Each reducer task will launch the script as a separate process, then the reducer is initialized. As the reducer task runs, it converts its input key/values pairs into lines and feeds the lines to the standard input (STDIN) of the process.

Each reducer task converts its input key/values pairs into lines and converts into tab separated key-value pairs. The Reducer output is the final output of the MapReduce job.

Important Commands -

ParametersRequired/OptionalDescription
-input directory/file-nameRequiredInput location for mapper.
-output directory-nameRequiredOutput location for reducer.
-mapper executable or script or JavaClassNameRequiredMapper executable.
-reducer executable or script or JavaClassNameRequiredReducer executable.
-file file-nameOptionalMakes the mapper, reducer or combiner executable available locally on the compute nodes.
-inputformat JavaClassNameOptionalIf specified, it should return key, value pairs of Text class. If not specified TextInputFormat is used as the default.
-outputformat JavaClassNameOptionalIf specified, it should take key, value pairs of Text class. If not specified TextOutputformat is used as the default.
-partitioner JavaClassNameOptionalClass that specifies the reduce a key that is sent to.
-combiner streaming Command or JavaClassNameOptionalCombiner executable for map output.
-inputreaderOptionalSpecifies a record reader class instead of an input format class.
-verboseOptionalVerbose output.
-lazyOutputOptionalCreates output lazily.
-numReduceTasksOptionalSpecifies the number of reducers.
-mapdebugOptionalScript to call when map task fails.
-reducedebugOptionalScript to call when reduction makes the task failure
-cmdenv name=valueOptionalPasses the environment variable to streaming commands.

Example Using Python -

Below example describes the word count program in python language with mapper phase and reducer phase code.

Mapper Phase code: -

!/usr/bin/env python
import sys
 
#--- get all lines from stdin ---
for line in sys.stdin:
    #--- remove leading and trailing whitespace---
    line = line.strip()

    #--- split the line into words ---
    words = line.split()

    #--- output tuples [word, 1] in tab-delimited format---
    for word in words: 
        print '%s\t%s' % (word, "1")

Make sure the above program executing with the permission:

chmod +x /Hadoop_path/mapper.py

Reducer Phase code: -

#!/usr/bin/env python
import sys
# maps words to their counts
word2count = {} 
# input comes from STDIN
for line in sys.stdin:
    # remove leading and trailing whitespace
    line = line.strip()
 
    # parse the input we got from mapper.py
    word, count = line.split('\t', 1)
    # convert count (currently a string) to int
    try:
        count = int(count)
    except ValueError:
        continue

    try:
        word2count[word] = word2count[word]+count
    except:
        word2count[word] = count
 
# write the tuples to stdout
# Note: they are unsorted
for word in word2count.keys():
    print '%s\t%s'% ( word, word2count[word] )

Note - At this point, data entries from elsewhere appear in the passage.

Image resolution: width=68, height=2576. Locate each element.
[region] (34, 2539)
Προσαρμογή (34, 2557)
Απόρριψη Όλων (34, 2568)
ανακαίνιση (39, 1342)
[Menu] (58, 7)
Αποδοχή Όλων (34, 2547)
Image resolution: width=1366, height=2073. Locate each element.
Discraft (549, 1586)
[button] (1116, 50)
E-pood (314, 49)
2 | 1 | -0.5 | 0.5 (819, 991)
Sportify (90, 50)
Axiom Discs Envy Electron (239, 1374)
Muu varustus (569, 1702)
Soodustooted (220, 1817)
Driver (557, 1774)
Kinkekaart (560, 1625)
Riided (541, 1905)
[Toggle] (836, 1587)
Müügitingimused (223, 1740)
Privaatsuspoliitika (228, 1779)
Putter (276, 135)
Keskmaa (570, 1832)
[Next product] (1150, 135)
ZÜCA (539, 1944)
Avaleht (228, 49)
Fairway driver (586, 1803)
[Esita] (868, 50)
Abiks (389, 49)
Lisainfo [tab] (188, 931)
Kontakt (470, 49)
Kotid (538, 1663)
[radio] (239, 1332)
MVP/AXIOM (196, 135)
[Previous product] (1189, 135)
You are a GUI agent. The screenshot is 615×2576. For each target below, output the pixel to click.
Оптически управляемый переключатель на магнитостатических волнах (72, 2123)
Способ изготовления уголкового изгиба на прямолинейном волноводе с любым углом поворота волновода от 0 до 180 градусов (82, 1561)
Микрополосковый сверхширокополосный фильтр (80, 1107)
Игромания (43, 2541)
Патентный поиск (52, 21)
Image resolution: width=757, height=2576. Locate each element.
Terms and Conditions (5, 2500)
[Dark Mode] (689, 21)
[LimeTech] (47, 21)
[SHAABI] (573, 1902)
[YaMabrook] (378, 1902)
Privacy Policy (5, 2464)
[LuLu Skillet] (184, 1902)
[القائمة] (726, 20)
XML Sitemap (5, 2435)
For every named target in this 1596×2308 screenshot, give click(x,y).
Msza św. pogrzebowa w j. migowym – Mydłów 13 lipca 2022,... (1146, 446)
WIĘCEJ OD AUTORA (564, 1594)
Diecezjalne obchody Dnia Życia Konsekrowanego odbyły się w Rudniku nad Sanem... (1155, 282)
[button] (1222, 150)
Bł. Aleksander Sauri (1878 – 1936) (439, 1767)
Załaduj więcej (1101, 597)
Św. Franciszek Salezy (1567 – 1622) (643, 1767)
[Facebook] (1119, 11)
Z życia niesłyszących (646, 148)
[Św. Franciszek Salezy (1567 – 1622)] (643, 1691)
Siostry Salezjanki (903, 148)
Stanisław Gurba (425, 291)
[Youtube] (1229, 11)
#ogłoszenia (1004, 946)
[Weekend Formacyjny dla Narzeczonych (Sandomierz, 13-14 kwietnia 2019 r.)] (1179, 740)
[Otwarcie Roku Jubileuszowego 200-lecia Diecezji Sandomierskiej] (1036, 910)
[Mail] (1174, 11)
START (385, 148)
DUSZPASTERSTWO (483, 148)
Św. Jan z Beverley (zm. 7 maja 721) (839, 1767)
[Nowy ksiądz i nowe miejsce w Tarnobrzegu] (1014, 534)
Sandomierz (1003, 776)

Make sure the above program executing with the permission:

chmod +x /Hadoop_path/reducer.py

Execution of WordCount Program: -

$hadoop_home_path/hadoop jar  hadoop_streaming_path
/hadoop_streaming.jar \
   -input input_dir \ 
   -output output_dir \ 
   -mapper <path/mapper.py> \ 
   -reducer <path/reducer.py>

Where "\" is used for line continuation for clear readability.